Work required → Beginning with the line containing "Register (138, 2534)" and going on through the line containing "[Facebook] (164, 1227)", the lines below are to be returned exactly, pictures excluded and nothing added.

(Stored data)
::::

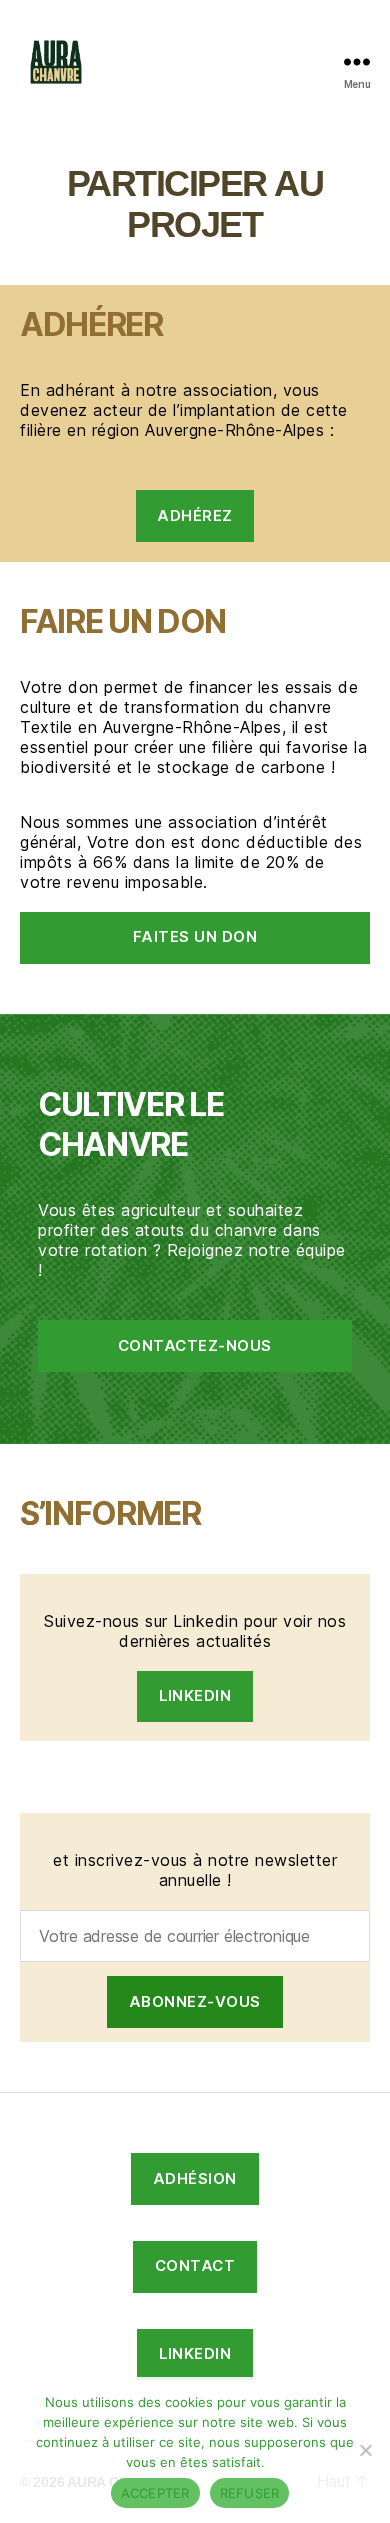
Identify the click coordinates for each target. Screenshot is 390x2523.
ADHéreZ (195, 515)
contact (195, 2265)
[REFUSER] (365, 2450)
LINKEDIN (195, 1695)
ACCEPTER (155, 2493)
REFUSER (250, 2493)
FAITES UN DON (195, 936)
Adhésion (195, 2178)
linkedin (195, 2353)
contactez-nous (195, 1345)
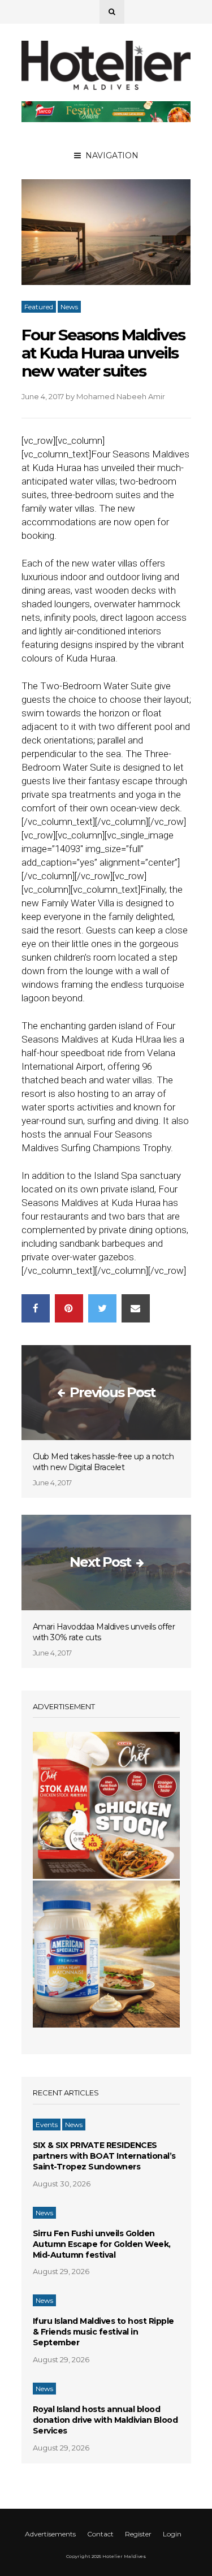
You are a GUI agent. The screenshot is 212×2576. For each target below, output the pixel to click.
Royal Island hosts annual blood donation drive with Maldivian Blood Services (105, 2420)
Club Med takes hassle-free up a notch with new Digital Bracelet (103, 1461)
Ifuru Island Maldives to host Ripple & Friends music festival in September (103, 2332)
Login (172, 2534)
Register (138, 2534)
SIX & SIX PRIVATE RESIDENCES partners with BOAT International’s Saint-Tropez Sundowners (104, 2156)
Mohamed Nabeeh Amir (120, 396)
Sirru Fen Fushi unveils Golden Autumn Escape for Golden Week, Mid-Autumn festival (102, 2244)
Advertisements (50, 2534)
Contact (100, 2534)
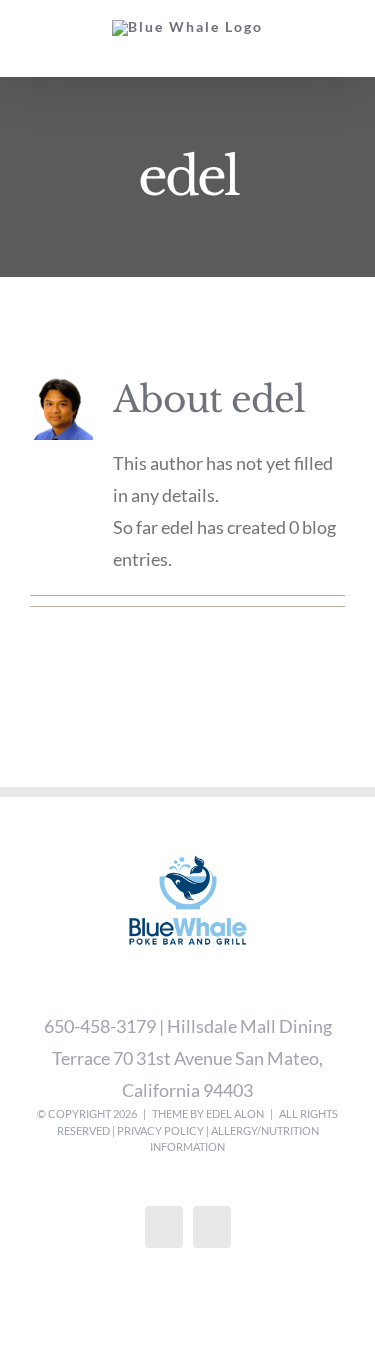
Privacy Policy (160, 1130)
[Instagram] (212, 1227)
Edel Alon (235, 1113)
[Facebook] (164, 1227)
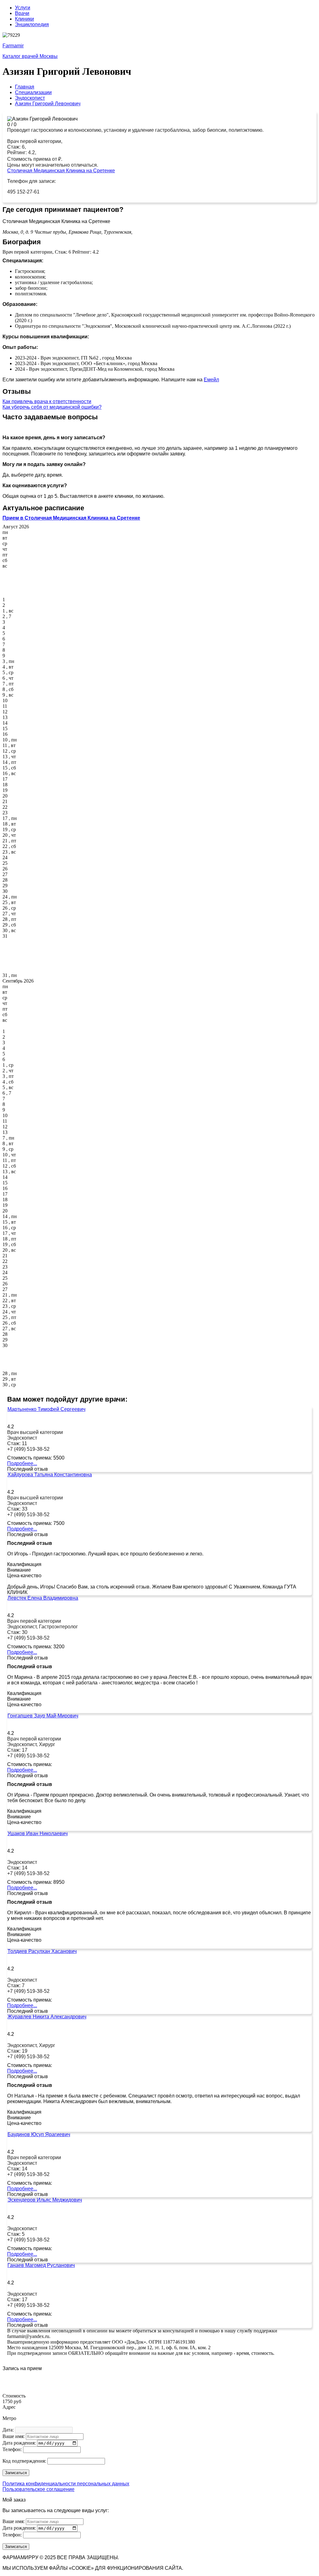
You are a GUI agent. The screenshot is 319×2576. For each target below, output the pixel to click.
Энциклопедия (32, 24)
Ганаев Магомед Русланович (41, 2265)
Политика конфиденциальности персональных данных (65, 2483)
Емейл (211, 379)
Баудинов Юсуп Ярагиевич (38, 2134)
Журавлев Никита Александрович (46, 2016)
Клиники (24, 18)
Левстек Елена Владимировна (42, 1598)
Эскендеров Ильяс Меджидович (44, 2199)
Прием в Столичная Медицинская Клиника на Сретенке (71, 518)
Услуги (22, 7)
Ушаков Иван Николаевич (37, 1833)
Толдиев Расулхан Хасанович (42, 1951)
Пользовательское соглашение (38, 2489)
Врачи (22, 13)
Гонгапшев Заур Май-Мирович (42, 1715)
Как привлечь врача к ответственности (46, 401)
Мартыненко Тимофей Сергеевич (46, 1409)
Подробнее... (22, 1463)
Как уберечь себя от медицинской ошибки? (52, 407)
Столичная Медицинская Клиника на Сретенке (61, 170)
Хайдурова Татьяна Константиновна (49, 1474)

::::

Answer to this exercise →
Register (138, 2534)
SIX & SIX PRIVATE RESIDENCES partners with BOAT International’s Saint-Tropez Sundowners (104, 2156)
Mohamed Nabeeh Amir (120, 396)
Sirru Fen Fushi unveils Golden Autumn Escape for Golden Week, Mid-Autumn festival (102, 2244)
Advertisements (50, 2534)
Contact (100, 2534)
Privacy Policy (160, 1130)
[Instagram] (212, 1227)
Edel Alon (235, 1113)
[Facebook] (164, 1227)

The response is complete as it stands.